→ **TEXTAUSZUG**:
+-------+
Sind Lehrer bei Interpretationen zu steif?
Klar, in Mathe heißt die einzig richtige Antwort auf 5+3 = 8. Aber mir kommt es so vor, als würden oft auch Deutschlehrer (oder andere Lehrer, bei denen man etwas interpretieren muss) eine "einzig richtige" Antwort sehen, was ich nicht gut finde.
Zum Beispiel wenn in einer Kurzgeschichte steht: "Sie sah ihn erwartungsvoll an. Er schwieg". Man selbst interpretiert, dass er ihr einfach nichts zu sagen hat, weil er nichts von ihr will, aber der Lehrer streicht das als Falsch an, weil er selbst der Meinung ist, der Mann aus der Geschichte sei einfach schüchtern. Gilt nur die Meinung vom Lehrer? Muss man dem Lehrer ähneln, um gut zu sein?
Das ärgert mich, obwohl Waldorf nicht mein Vorbild ist.
5 Antworten
Es war immer so und es wird immer so bleiben: Selbst wenn du deine eigene Analyse / Intention etc.. noch so schlüssig begründest: Letztendlich zählt die allein selig machende Weisheit des Lehrers. BASTA !! Ich kenne nur sehr wenige Deutschlehrer (wie mich), die die Ansicht des / der Schreibenden gelten lassen, selbst wenn sie konträr von der des Unterrichtenden abweicht.
+-------+
→ **DATENTEIL**:
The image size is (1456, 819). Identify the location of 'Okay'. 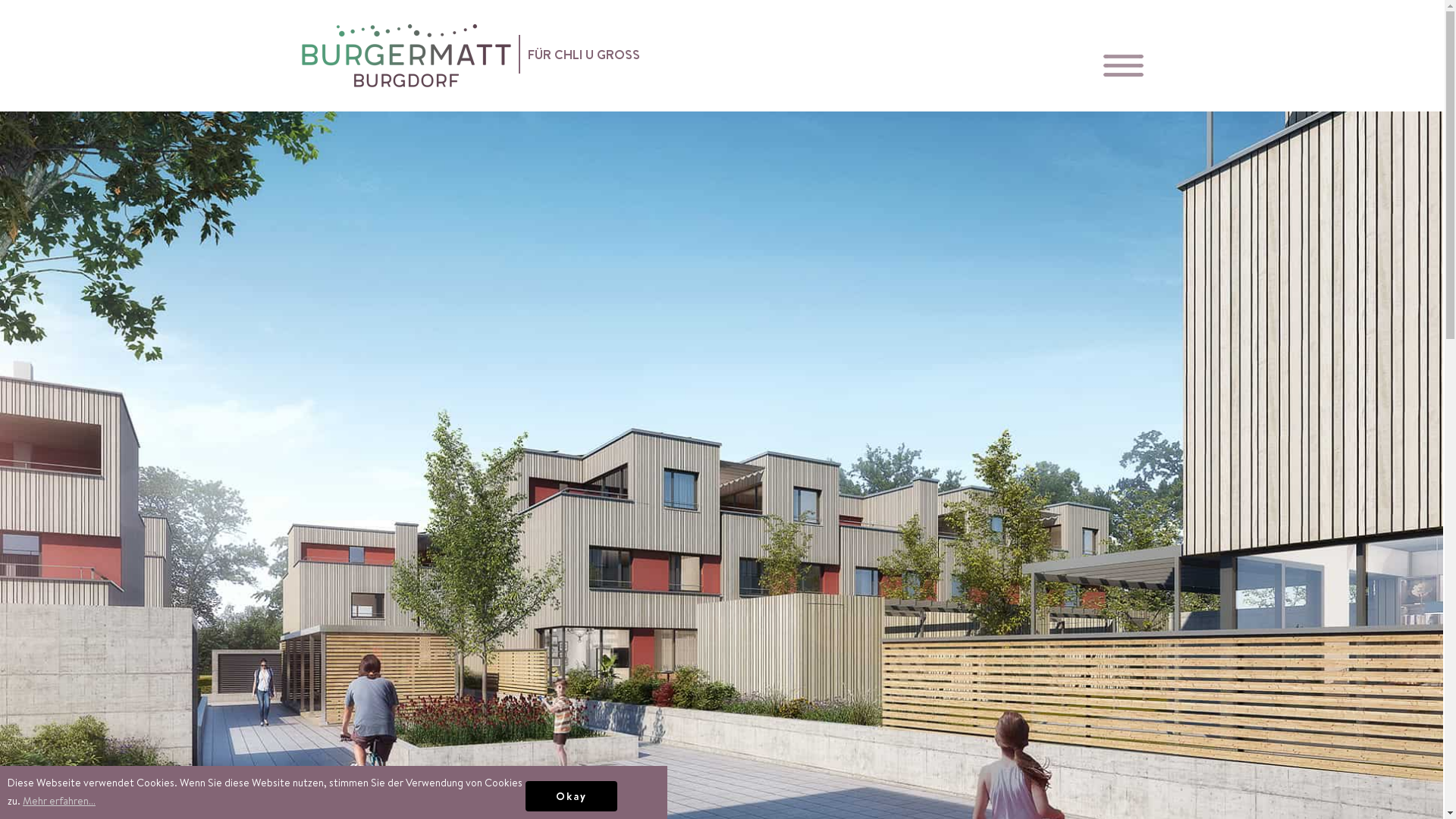
(570, 795).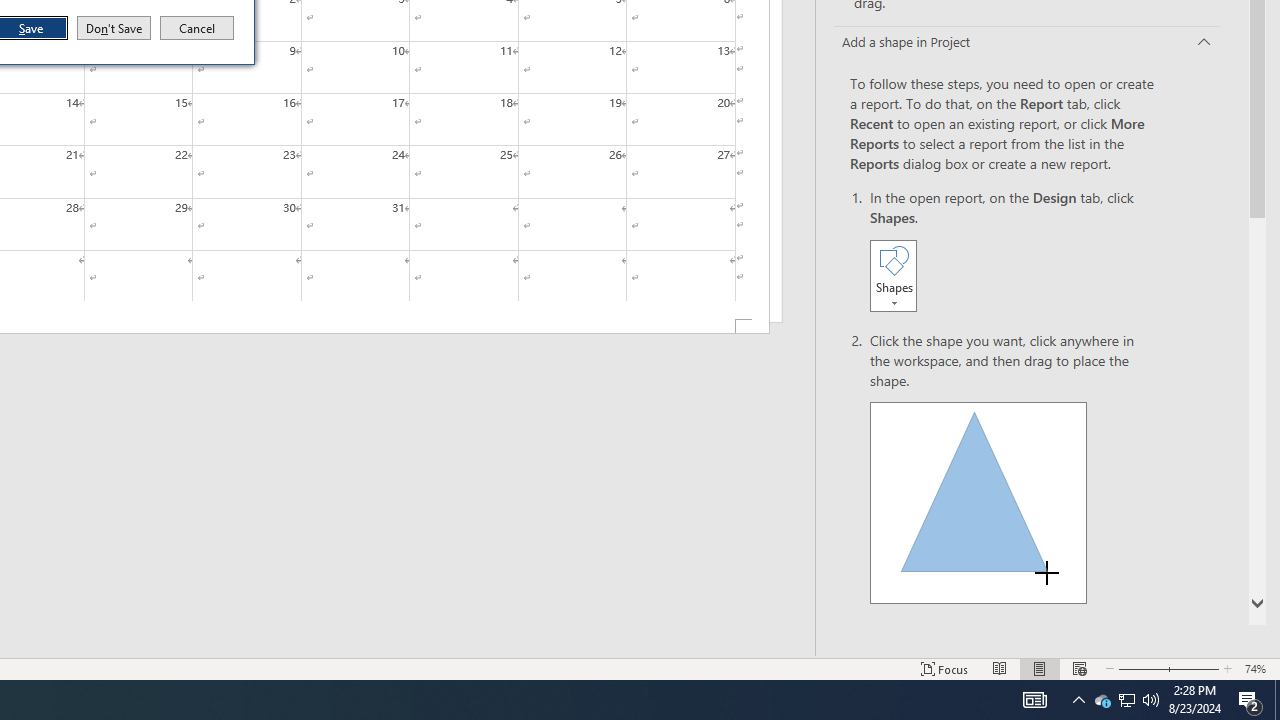 Image resolution: width=1280 pixels, height=720 pixels. Describe the element at coordinates (1151, 698) in the screenshot. I see `'Q2790: 100%'` at that location.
+-------+
→ **AUFGABENSTELLUNG**: Führe den Text über Lehrer und Interpretationen im Anschluss an seinen letzten Satz weiter. Die Daten sind eigenständiges Material und gehören nicht zum Text über Lehrer und Interpretationen.

→ **RICHTIGE LÖSUNG**:
Man mag mir widersprechen. Nur dies: Meine Erfahrung basiert auf vier Jahrzehnten Unterricht am Gymnasium.
Bis zum Alter von 69 (!) Jahren führte ich 42 Jahre lang ganze Schüler-Generationen zum Deutsch-(und Sport)-Abi
Leider sind es gerade die jüngeren Lehrer, die stur ihre Meinung durchsetzen wollen (außer wenn es um das Benehmen der Schüler geht...Da lassen sie alles durchgehen). Positive Ausnahmen habe ich bisher nur einmal erlebt, das ist aber in Chemie, also einer Naturwissenschaft
Ich habe zwölf Jahre lang Referendare ausgebildet und bin / war erschüttert, wie scharf diese unerfahrenen, jungen Spunde sind... : - (((
Menschlichkeit, Freundlichkeit ?! Fehlanzeige - natürlich mit diversen Ausnahmen !!!
Unser Deutschlehrer ist genauso. In einem Gedicht ging es einmal um Paläste, verlassene Gärten und Mamorstatuen. Fast alle haben sich auf den Orient bezogen und unser Deutschlehrer meinte, dass es auf jeden Fall um Italien geht, weil da so viel Mamor abgebaut werde.
Deswegen empfehle ich Naturwissenschaften als LKs. Die Benotung ist viel objektiver.
Leider ist es zum Beispiel in Gesellschaftskunde genau das gleiche; man hat eher das Gefühl, man soll die Gedanken der Lehrer lesen als selber wirklich nachzudenken.
Naturwissenschaften sind immer gut
Ich weiß nicht, ob man das verallgemeinern kann, Gina.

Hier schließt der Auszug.